We leave and head to the 1 Plus 1 club, where we pass through a metal detector and are patted down for weapons on the way in (a ridiculous measure to make the club seem more Western and edgy). Beers cost 20 Yuan — five times higher than the 4 Yuan beers at the hotel — but this still translates to under three dollars a piece. The place is dark and laser lights create a maelstrom of color in the smoke hovering over the dance floor. Hot men in tight jeans and white tee shirts dance next to the dj booth, while behind them gorgeous women gyrate in sequined bikinis. At a table next to us is a group of young men drinking a bottle of Chivas Regal that probably cost about 1,000 Yuan (125$). Where did they get this kind of money? Ecstasy trading, cell phone stealing or perhaps they are spoiled by wealthy nouveau riche parents.

The men offer my friend Laurie shots and clink glasses with us — "gam be!" (Empty your glass!). I figure since we clinked glasses we should all get free shots, but what can you do? We move to the dance floor, where Laurie is pulled up onto a raised platform by a short Chinese woman wearing tight white jeans and a tank top. The woman begins dancing suggestively. Laurie shoots me a look of panic and yells "get up here!" and now I'm sandwiched between them, the music playing a techno-remix of Simon and Garfunkle's "Cecilia.”
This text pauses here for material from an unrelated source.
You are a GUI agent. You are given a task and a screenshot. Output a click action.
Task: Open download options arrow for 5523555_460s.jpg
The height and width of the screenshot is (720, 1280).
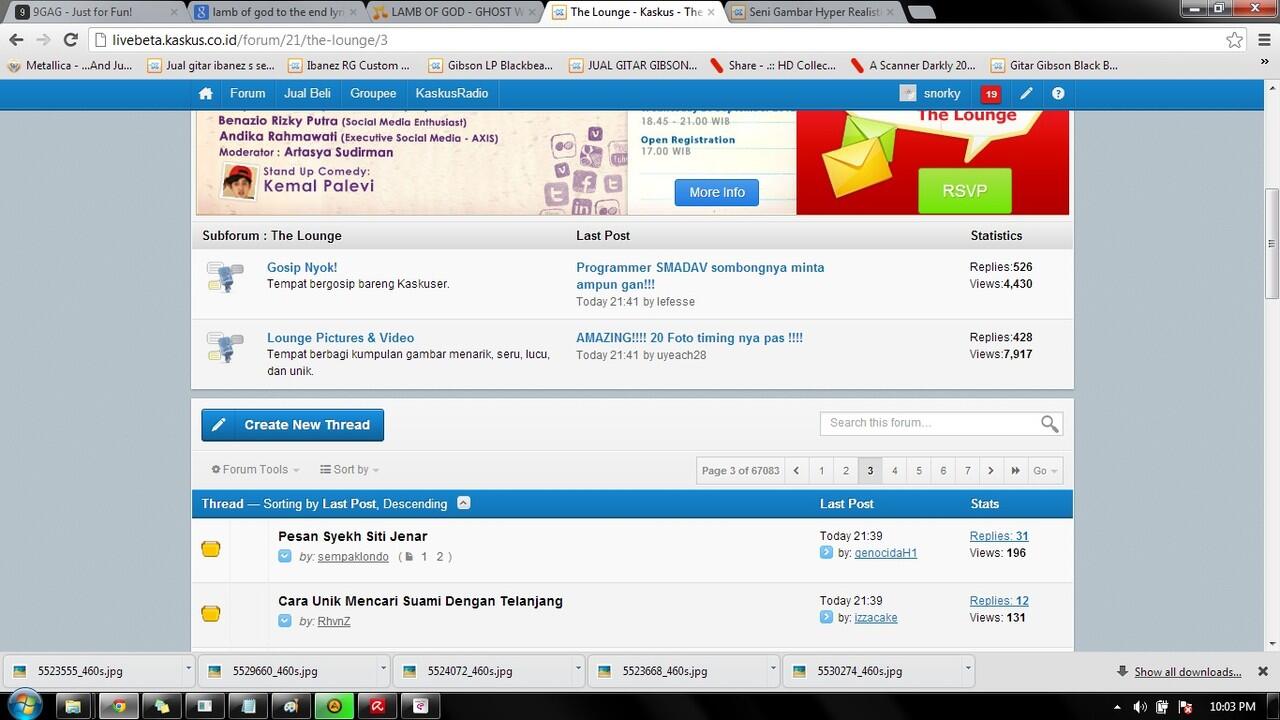(x=188, y=671)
The Chinese girl's signature move is head shaking — twirling her hair around her head in a tangle that is occasionally frozen by the strobe lights. She taps my shoulder and beckons me near, but when I bend down to her level she only smiles crookedly, tight lipped, and tilts her head. Does she want to tell me something? Does she want to kiss me? I scream "yeah!" in her face and keep dancing. I manage to stay pretty graceful until I get off of the platform, at which point I awkwardly fall on my ass and slink away embarrassed into the crowd rubbing my tailbone. Later I find out that her move, the head swinging, is famously known in Chinese clubs as an ecstasy-induced dance.

We move back out into the rain soaked humid streets and, ears ringing, head back to our hotel.